An open procurement process will enable us to secure a partnership with three or more specialist charities which have the infrastructure, capabilities, and networks to deliver a successful pilot for patients and the National Health Service, ahead of a full rollout across the wider health system.
Asked by: Stuart Andrew (Conservative - Daventry)
Question to the Department of Health and Social Care:
To ask the Secretary of State for Health and Social Care, whether his Department plans to involve cancer charities in the delivery and governance of the forthcoming National Cancer Plan.
Answered by Ashley Dalton - Parliamentary Under-Secretary (Department of Health and Social Care)
The National Cancer Plan will build on the shift from hospital to community set out by the 10-Year Health Plan and will seek to foster improved collaboration with the voluntary and community sector to deliver this.
Governance mechanisms for monitoring implementation and ensuring accountability for delivery will be established as part of the development of the National Cancer Plan, which will be published in the new year.
Asked by: Baroness Falkner of Margravine (Crossbench - Life peer)
Question to the Department of Health and Social Care:
To ask His Majesty's Government whether, within the last ten years, they have sought to require (1) the Tavistock Clinic, or (2) related NHS institutions which have treated gender dysphoric related conditions, to provide data linkage information; and whether they intend to do so in the future.
Answered by Baroness Merron - Parliamentary Under-Secretary (Department of Health and Social Care)
The Data Linkage Study is a retrospective study based on an analysis of data collected historically for a cohort of adults who, as children, were cared for under a former model of National Health Service gender care, the Gender Identity Development Service (GIDS).
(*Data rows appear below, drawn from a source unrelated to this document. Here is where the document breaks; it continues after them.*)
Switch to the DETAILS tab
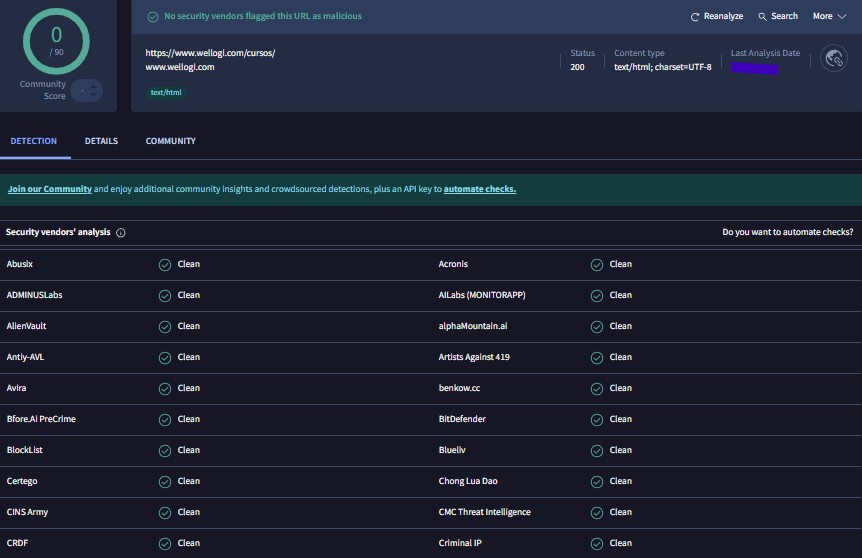The height and width of the screenshot is (558, 862). pyautogui.click(x=101, y=141)
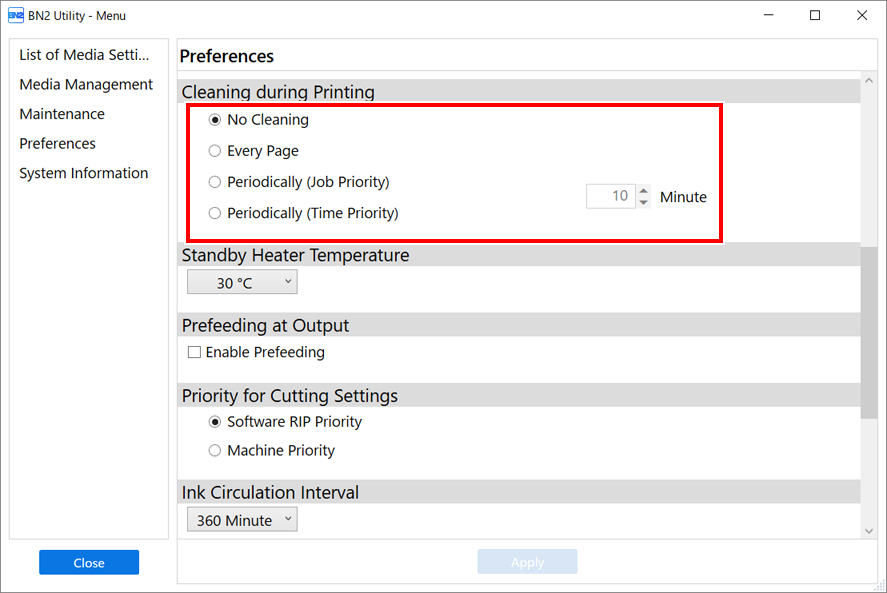Open Ink Circulation Interval dropdown
Viewport: 887px width, 593px height.
242,520
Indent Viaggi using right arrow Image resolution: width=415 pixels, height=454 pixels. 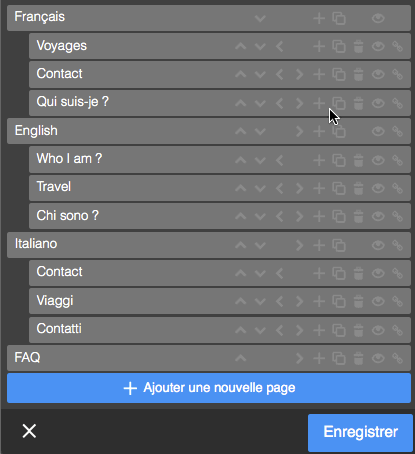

This study requires no active patient participation and instead relies on an analysis of the available digital information held within health records and other nationally held databases. The analysis looks for potential linkages or associations that do not prove ‘cause and effect’ but nonetheless may provide useful insights on the experience and outcomes of former GIDS patients.
The study was planned to take place during the lifespan of the Independent Cass Review and a statutory instrument was brought forward in 2022 aiming to protect those disclosing protected information. It is well documented that some NHS adult Gender Dysphoria Clinics did not send data to allow the study to commence and the study was not completed.
NHS England is now responsible for delivery of the Data Linkage Study. NHS England has taken time to undertake due diligence work on the data sources critical to the study, and to work with organisations to refine the planned approach to data sharing. Study approvals are currently in progress. As with usual research practice, the data linkage study protocol will be made available in the public domain once independent research and ethical approvals have been appropriately secured, at which point the analytical work can begin.